▸ **Direction**
Reproduce word for word the part of the Celsius Holdings analyst report between "Gajrawala’s commentary highlighted" and "to InvestingPro analysis.", inclusive.

Gajrawala’s commentary highlighted the positive outlook for Celsius Holdings, noting that the 2025 combined margin guidance provided by the company aligns with market expectations, forecasting an adjusted EBITDA in the range of 17-20%, versus the 19% anticipated by the Street. Additionally, the estimated synergies from the Alani Nu deal are on track, expected to be around $50 million. The company currently maintains a healthy gross profit margin of 50.43% and is expected to see substantial revenue growth of 61% in FY2025, according to InvestingPro analysis.
The analyst also mentioned that there were no surprises in the recent call, which is a reassuring sign for stakeholders. The increase in the price target is attributed to the strong momentum of the Alani Nu brand, which is anticipated to contribute significantly to Celsius Holdings’ revenue. Gajrawala expressed continued optimism about the acquisition and its potential impact on the company’s financial performance.
As the integration of Alani Nu progresses, Jefferies will be closely observing the trends and the effectiveness of the merger. The firm’s confidence in Celsius Holdings’ strategy and execution is evident in the reaffirmed Buy rating and the updated price target, suggesting a belief in the company’s growth trajectory and the value of the recent acquisition.
In other recent news, Celsius Holdings reported its Q1 2025 earnings, which revealed a slight miss on both earnings per share (EPS) and revenue forecasts. The company posted an EPS of $0.18, falling short of the expected $0.20, and revenue of $329.3 million, below the anticipated $348.62 million. Despite these results, Celsius Holdings expanded its gross margin by 110 basis points to 52.3%, indicating improved operational efficiency. The company also announced the implementation of two new stock plans and an increase in authorized shares, which were approved during its Annual Meeting of Stockholders.
Analyst firms have varied views on Celsius Holdings’ stock. TD Cowen maintained a Hold rating with a price target of $37.00, noting the company’s strategic plans and operational efficiencies. BofA Securities, on the other hand, kept an Underperform rating with a $30.00 target, citing complexities in assessing underlying demand and promotional dynamics. The integration of Alani Nu into the Celsius portfolio is a focal point for future growth, although analysts like Robert Moskow from TD Cowen highlight the need for more clarity on the financial implications of this combination. These developments reflect a dynamic period for Celsius Holdings as it navigates both internal strategic changes and external market challenges.

▸ **Dataset records**
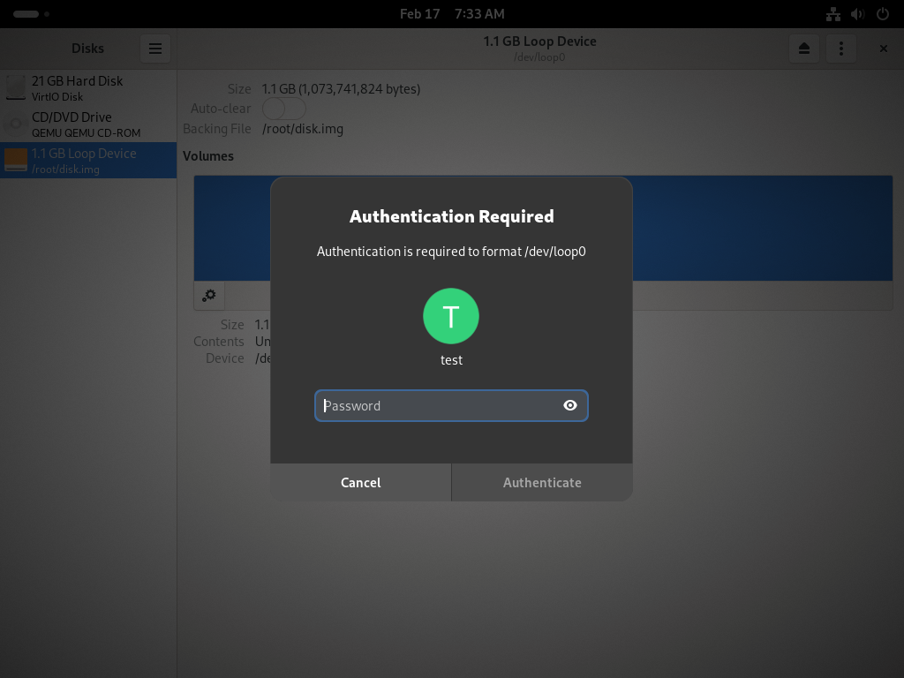The width and height of the screenshot is (904, 678).
Task: Toggle the Auto-clear switch
Action: 283,109
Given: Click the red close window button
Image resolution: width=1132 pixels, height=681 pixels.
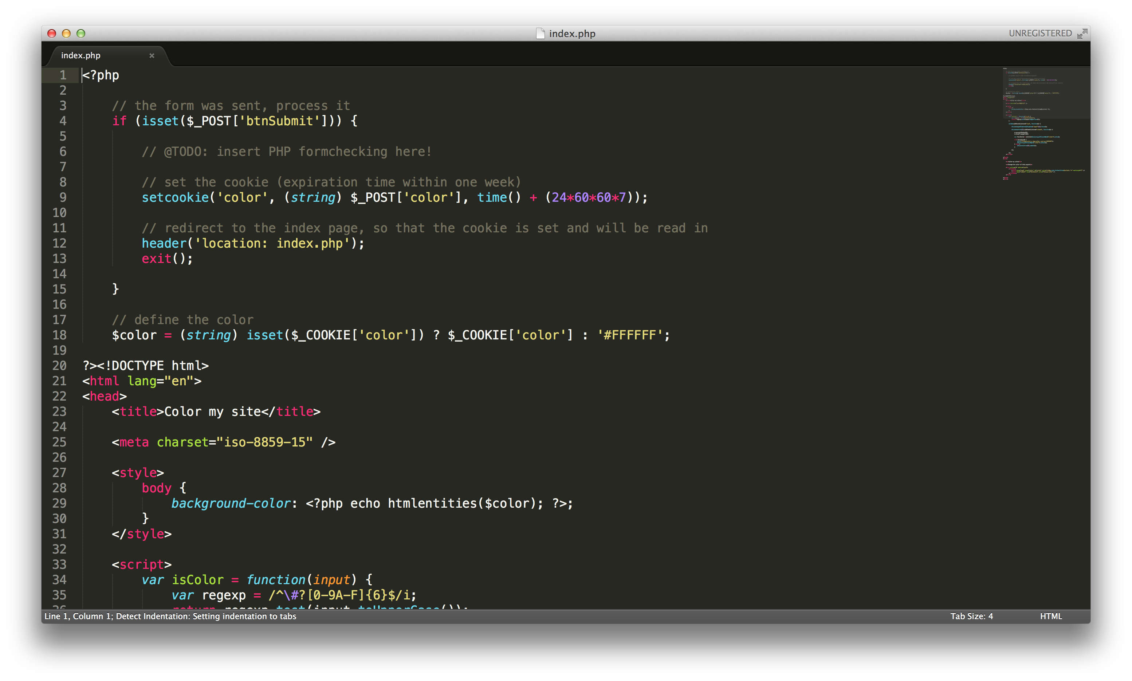Looking at the screenshot, I should click(52, 33).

▸ **Solved problem**
Gajrawala’s commentary highlighted the positive outlook for Celsius Holdings, noting that the 2025 combined margin guidance provided by the company aligns with market expectations, forecasting an adjusted EBITDA in the range of 17-20%, versus the 19% anticipated by the Street. Additionally, the estimated synergies from the Alani Nu deal are on track, expected to be around $50 million. The company currently maintains a healthy gross profit margin of 50.43% and is expected to see substantial revenue growth of 61% in FY2025, according to InvestingPro analysis.